The SCCF is also supporting the Adaptation SME Accelerator Program (ASAP) with IADB, Lightsmith, and others, which supports SMEs to commercialize adaptation solutions by bringing them to markets and matching with investors. The program recently launched the ASAP taxonomy, which is the first taxonomy created to identify and track business solutions for private investment in climate adaptation and resilience. 

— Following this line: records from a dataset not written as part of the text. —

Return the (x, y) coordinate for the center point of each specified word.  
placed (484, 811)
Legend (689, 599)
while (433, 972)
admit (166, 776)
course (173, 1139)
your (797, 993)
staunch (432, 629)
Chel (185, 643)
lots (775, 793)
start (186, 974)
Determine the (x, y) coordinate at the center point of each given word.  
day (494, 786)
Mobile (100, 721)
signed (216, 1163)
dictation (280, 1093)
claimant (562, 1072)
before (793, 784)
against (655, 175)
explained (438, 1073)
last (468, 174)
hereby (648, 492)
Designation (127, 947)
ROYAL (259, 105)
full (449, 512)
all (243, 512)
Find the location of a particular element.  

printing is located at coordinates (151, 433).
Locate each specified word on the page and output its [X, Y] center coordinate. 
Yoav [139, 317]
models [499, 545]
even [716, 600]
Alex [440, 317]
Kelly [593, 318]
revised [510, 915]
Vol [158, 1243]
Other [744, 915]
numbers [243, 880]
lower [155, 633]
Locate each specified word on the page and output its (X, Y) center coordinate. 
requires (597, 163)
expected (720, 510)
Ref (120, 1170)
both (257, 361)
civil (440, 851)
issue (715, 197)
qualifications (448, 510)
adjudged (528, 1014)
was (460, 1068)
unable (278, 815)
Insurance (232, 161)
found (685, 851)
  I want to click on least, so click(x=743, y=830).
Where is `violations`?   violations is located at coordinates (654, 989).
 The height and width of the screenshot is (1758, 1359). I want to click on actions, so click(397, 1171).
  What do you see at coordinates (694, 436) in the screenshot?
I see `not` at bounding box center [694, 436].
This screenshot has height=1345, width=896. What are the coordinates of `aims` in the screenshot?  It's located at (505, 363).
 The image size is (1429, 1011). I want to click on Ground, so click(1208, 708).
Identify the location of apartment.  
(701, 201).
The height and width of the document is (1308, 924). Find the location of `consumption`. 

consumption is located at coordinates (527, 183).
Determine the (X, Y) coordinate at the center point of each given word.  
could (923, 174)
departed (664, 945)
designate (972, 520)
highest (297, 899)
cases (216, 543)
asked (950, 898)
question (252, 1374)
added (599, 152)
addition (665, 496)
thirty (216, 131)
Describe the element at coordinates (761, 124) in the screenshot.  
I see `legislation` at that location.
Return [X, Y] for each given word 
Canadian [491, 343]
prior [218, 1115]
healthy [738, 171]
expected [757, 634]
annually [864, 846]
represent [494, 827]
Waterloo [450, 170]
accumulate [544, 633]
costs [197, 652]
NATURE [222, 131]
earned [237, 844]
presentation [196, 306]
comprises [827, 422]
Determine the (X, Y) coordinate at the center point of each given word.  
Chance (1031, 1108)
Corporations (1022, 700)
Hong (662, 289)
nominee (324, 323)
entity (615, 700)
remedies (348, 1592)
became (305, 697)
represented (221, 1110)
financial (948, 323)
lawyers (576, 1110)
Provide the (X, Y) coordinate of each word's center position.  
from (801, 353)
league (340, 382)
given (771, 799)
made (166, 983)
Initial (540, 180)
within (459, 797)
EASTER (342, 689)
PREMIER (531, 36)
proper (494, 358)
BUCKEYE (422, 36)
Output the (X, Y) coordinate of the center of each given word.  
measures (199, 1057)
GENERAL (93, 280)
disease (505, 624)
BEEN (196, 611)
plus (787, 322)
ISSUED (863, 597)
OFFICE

Challenge Program for Adaptation Innovation

The Challenge Program is an open competition based on a call for proposals to identify innovative proposals with potential for significant adaptation and resilience benefits. The inaugural Call for Proposals, with $10 million sourced equally from the LDCF and SCCF, attracted 388 concepts. Nine were selected and announced at UNFCCC COP 25 in Madrid, Spain in December 2019. They have since approved by the GEF, and some have progressed to the implementation phase. They are supporting highly innovative and catalytic concepts, including insurance and financial tools for small scale fishers in Melanesia, use of drones for participatory risk management through landslide and debris flow monitoring, innovative financing for climate adaptation technologies in medium-sized cities, as well as public-private partnerships for coral reef insurance in Asia and the Pacific, among others. The GEF Secretariat plans to issue a second Call for Proposals prior to the end of GEF-7, subject to resource availability.